WHAT IS NEEDED -
Write out every record below exactly as it appears.

RECORDS FOR THE TASK -
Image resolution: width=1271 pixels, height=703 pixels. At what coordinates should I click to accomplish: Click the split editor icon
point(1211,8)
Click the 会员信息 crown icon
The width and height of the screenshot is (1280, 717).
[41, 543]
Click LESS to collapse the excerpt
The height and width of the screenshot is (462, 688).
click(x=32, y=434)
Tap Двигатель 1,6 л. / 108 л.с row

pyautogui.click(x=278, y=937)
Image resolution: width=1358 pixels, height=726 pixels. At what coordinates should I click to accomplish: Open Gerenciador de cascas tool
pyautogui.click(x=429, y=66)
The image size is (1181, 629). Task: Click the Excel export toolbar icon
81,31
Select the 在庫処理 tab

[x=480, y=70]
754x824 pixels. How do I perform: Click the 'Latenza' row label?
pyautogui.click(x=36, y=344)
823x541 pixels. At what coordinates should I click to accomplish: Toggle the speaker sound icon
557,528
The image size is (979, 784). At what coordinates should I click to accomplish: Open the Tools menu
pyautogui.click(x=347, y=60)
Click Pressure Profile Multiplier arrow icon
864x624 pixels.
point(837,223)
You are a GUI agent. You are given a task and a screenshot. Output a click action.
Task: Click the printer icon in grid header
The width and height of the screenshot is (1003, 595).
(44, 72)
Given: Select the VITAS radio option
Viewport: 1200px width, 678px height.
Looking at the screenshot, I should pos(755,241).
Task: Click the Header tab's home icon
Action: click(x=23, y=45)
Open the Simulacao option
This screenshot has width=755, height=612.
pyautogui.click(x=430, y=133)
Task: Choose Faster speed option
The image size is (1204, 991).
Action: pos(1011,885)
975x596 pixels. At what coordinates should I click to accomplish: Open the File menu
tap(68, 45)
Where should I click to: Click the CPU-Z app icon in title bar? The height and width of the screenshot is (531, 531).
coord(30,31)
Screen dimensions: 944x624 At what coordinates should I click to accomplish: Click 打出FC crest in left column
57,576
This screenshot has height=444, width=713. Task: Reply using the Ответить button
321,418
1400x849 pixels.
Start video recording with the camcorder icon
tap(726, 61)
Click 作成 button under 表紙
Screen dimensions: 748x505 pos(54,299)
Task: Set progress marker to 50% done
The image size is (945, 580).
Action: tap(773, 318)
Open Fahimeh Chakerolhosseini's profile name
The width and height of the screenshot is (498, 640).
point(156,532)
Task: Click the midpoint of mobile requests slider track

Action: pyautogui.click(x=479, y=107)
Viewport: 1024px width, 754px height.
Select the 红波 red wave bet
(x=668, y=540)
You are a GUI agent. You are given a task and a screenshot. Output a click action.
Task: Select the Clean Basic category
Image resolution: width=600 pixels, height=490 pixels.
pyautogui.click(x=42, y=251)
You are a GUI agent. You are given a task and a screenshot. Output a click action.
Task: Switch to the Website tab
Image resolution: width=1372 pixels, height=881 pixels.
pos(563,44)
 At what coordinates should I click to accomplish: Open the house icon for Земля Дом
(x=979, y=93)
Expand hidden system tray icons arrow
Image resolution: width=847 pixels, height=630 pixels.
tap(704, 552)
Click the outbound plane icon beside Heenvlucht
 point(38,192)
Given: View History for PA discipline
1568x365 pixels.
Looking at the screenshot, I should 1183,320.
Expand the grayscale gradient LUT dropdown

WRITTEN RESPONSE -
Image resolution: width=1271 pixels, height=703 pixels. At what coordinates should I click to accomplish: Click the split editor icon
point(1211,8)
Click the 会员信息 crown icon
The width and height of the screenshot is (1280, 717).
[41, 543]
Click LESS to collapse the excerpt
The height and width of the screenshot is (462, 688).
click(x=32, y=434)
Tap Двигатель 1,6 л. / 108 л.с row

pyautogui.click(x=278, y=937)
Image resolution: width=1358 pixels, height=726 pixels. At what coordinates should I click to accomplish: Open Gerenciador de cascas tool
pyautogui.click(x=429, y=66)
The image size is (1181, 629). Task: Click the Excel export toolbar icon
81,31
Select the 在庫処理 tab

[x=480, y=70]
754x824 pixels. How do I perform: Click the 'Latenza' row label?
pyautogui.click(x=36, y=344)
823x541 pixels. At what coordinates should I click to accomplish: Toggle the speaker sound icon
557,528
The image size is (979, 784). At what coordinates should I click to accomplish: Open the Tools menu
pyautogui.click(x=347, y=60)
Click Pressure Profile Multiplier arrow icon
864x624 pixels.
point(837,223)
You are a GUI agent. You are given a task and a screenshot. Output a click action.
Task: Click the printer icon in grid header
The width and height of the screenshot is (1003, 595).
(44, 72)
Given: Select the VITAS radio option
Viewport: 1200px width, 678px height.
Looking at the screenshot, I should pos(755,241).
Task: Click the Header tab's home icon
Action: click(x=23, y=45)
Open the Simulacao option
This screenshot has width=755, height=612.
pyautogui.click(x=430, y=133)
Task: Choose Faster speed option
The image size is (1204, 991).
Action: pos(1011,885)
975x596 pixels. At what coordinates should I click to accomplish: Open the File menu
tap(68, 45)
Where should I click to: Click the CPU-Z app icon in title bar? The height and width of the screenshot is (531, 531).
coord(30,31)
Screen dimensions: 944x624 At what coordinates should I click to accomplish: Click 打出FC crest in left column
57,576
This screenshot has height=444, width=713. Task: Reply using the Ответить button
321,418
1400x849 pixels.
Start video recording with the camcorder icon
tap(726, 61)
Click 作成 button under 表紙
Screen dimensions: 748x505 pos(54,299)
Task: Set progress marker to 50% done
The image size is (945, 580).
Action: tap(773, 318)
Open Fahimeh Chakerolhosseini's profile name
The width and height of the screenshot is (498, 640).
point(156,532)
Task: Click the midpoint of mobile requests slider track

Action: pyautogui.click(x=479, y=107)
Viewport: 1024px width, 754px height.
Select the 红波 red wave bet
(x=668, y=540)
You are a GUI agent. You are given a task and a screenshot. Output a click action.
Task: Select the Clean Basic category
Image resolution: width=600 pixels, height=490 pixels.
pyautogui.click(x=42, y=251)
You are a GUI agent. You are given a task and a screenshot. Output a click action.
Task: Switch to the Website tab
Image resolution: width=1372 pixels, height=881 pixels.
pos(563,44)
 At what coordinates should I click to accomplish: Open the house icon for Земля Дом
(x=979, y=93)
Expand hidden system tray icons arrow
Image resolution: width=847 pixels, height=630 pixels.
tap(704, 552)
Click the outbound plane icon beside Heenvlucht
 point(38,192)
Given: View History for PA discipline
1568x365 pixels.
Looking at the screenshot, I should 1183,320.
Expand the grayscale gradient LUT dropdown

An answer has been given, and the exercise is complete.